Discussions about pay equity and the pay gap have been in the media spotlight for some time. In recent years, however, the focus on pay equity has shifted to legislatures, governments, employees, consumers, and — perhaps most importantly and necessarily — boards and senior executives.
As the topic of pay equity reaches more board meetings and C-suite agendas, legal, human resources and compensation teams often are called upon for quick answers. But reacting or jumping into a solution without a clear strategy and proper planning can lead to serious ramifications for companies and their governing executives, especially if the company gets this important issue wrong.
What Factors Have Led to an Increase in Pay Equity Focus?
In the United States, there have been pay discrimination laws on the books at the federal level and in most states for decades. But, in recent years, numerous state and local governments have passed new laws specifically aimed at closing the pay gap, with new laws being introduced in nearly every state. Currently, there are three different types of laws that have been enacted in an effort to reduce the gap in pay:
- Enhanced pay equity laws, which increase the requirements for achieving fair pay and raise the potential penalties for noncompliance
- Salary history bans, which limit companies' ability to request or inquire about the salary history of applicants
- Wage transparency requirements, which mandate that salary ranges and other information be disclosed on job postings and limit employers' ability to prevent employees from talking about their pay
At the same time, regulators from the European Union, the Asia-Pacific region and South America are increasingly adopting laws intended to close existing pay gaps and foster greater pay transparency.
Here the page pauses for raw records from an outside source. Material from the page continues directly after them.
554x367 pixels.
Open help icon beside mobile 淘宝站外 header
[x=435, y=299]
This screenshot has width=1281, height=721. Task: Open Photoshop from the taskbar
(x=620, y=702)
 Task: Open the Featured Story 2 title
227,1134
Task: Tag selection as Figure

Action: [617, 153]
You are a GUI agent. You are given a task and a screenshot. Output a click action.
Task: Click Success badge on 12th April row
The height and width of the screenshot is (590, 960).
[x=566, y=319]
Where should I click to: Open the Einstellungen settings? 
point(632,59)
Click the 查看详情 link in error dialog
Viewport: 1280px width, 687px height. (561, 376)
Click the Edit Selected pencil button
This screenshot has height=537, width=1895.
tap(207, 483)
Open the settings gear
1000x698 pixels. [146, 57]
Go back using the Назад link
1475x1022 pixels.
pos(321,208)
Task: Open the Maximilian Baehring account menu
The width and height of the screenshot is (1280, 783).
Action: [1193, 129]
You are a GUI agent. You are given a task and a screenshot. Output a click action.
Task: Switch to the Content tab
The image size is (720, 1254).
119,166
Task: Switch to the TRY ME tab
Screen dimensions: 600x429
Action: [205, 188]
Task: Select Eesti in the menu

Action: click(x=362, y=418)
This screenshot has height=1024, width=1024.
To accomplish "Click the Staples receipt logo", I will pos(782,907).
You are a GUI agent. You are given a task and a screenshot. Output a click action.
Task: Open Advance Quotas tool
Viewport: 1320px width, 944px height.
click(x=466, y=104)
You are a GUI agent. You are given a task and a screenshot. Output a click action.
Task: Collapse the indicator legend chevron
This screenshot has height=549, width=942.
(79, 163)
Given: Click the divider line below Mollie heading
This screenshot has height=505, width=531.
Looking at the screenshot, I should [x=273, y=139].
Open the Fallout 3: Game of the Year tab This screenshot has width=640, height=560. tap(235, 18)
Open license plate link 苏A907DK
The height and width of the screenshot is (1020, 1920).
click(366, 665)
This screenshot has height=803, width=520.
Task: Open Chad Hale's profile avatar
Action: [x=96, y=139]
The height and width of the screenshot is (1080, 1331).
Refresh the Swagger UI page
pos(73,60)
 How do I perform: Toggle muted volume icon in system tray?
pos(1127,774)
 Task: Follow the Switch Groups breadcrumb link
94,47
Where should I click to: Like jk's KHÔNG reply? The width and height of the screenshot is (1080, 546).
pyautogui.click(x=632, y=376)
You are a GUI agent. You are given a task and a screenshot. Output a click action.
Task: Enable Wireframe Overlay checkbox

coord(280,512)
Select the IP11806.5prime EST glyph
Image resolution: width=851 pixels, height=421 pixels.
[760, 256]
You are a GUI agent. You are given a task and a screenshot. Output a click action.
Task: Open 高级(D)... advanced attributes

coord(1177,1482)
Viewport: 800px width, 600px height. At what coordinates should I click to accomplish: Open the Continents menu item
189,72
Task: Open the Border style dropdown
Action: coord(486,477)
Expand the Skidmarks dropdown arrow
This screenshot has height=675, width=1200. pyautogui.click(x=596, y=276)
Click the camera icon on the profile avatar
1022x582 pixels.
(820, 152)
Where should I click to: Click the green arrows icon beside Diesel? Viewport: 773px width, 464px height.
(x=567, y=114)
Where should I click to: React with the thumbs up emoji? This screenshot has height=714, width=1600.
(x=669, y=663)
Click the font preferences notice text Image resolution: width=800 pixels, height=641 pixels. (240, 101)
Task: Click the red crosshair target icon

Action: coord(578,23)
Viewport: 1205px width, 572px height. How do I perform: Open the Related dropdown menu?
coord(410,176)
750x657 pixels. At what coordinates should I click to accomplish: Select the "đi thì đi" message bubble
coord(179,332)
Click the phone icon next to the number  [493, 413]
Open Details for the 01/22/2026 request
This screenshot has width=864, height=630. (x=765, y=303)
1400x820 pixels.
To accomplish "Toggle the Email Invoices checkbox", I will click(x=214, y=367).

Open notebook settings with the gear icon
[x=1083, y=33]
All of these measures have increasingly placed new, multi-jurisdictional compliance burdens on employers and the boards and executives who govern them.
The Challenges and Risks of Pay Equity Law Compliance
As fiduciaries of their organizations, boards and members of the C-suite play an important role in identifying the challenges and risks of — and getting their organization to address — any pay inequities that may exist domestically and internationally in the workplace.
Most boards and senior executives will task their legal, human resources or compensation teams to figure out how the organization can best comply with all the legal requirements around pay equity. But there is a risk in relying on just one silo of the organization to achieve compliance with pay equity requirements, as working toward equitable pay is and must be a team effort. Indeed, while the legal team is essential to understanding and ensuring compliance with the law, the human resources team must work with legal to understand and help conform the organization's policies and practices to legal requirements. Similarly, the compensation team and its input regarding how jobs are treated and compensated within the organization both vertically and across the organizational structure is critical to how compensation is managed within the organization. But those teams cannot work in a vacuum and must work together to ensure the organization focuses on and implements measures that result in it paying its employees fairly.
Even when all teams within an organization are aligned and working toward pay equity, compliance starts with the organization's overall compensation philosophy. That philosophy defines the organization's approach to compensation and its framework for attracting, retaining and rewarding talent. Such philosophy necessarily comes from the top and requires the buy-in of and oversight by the board and senior executives to make sure the compensation philosophy of the organization fits with its culture, size and resources; reflects the organization's mission and values; and supports its overall strategic objectives.
But pay equity within an organization does not happen by magic, as pay equity compliance is incredibly nuanced and can be complicated. As a result, to ensure the organization's compensation philosophy actually produces pay decisions that are fair and equitable, boards and senior executives should confirm their organization is conducting audits periodically. Such audits consider what factors drive an organization's decisions around pay — i.e., look at the factors built into the compensation philosophy — and determine whether those factors are producing differences in compensation that are fair and equitable or, alternatively, whether any differences unfairly correspond to demographic characteristics like age, gender or race/ethnicity. An audit will not just identify those employees in need of a pay adjustment to correct any differences based on demographic characteristics. It will also identify any policies or practices within the organization that are creating such pay differences so those policies or practices can be changed.
Most importantly, all the above tasks should be undertaken in a privileged context, under the direction and advice of counsel. Indeed, while there currently is a movement toward greater transparency with respect to pay at all levels, achieving pay equity within an organization requires a complex mix of business decisions and legal considerations. Boards and senior executives need access to information and data to consider such decisions without creating a body of evidence that could be used against the organization during an agency investigation or in future litigation.
Pay equity compliance takes time and effort, as well as vigilance. Only when all levels of the organization work together can an ongoing commitment to pay equity by your organization be achieved.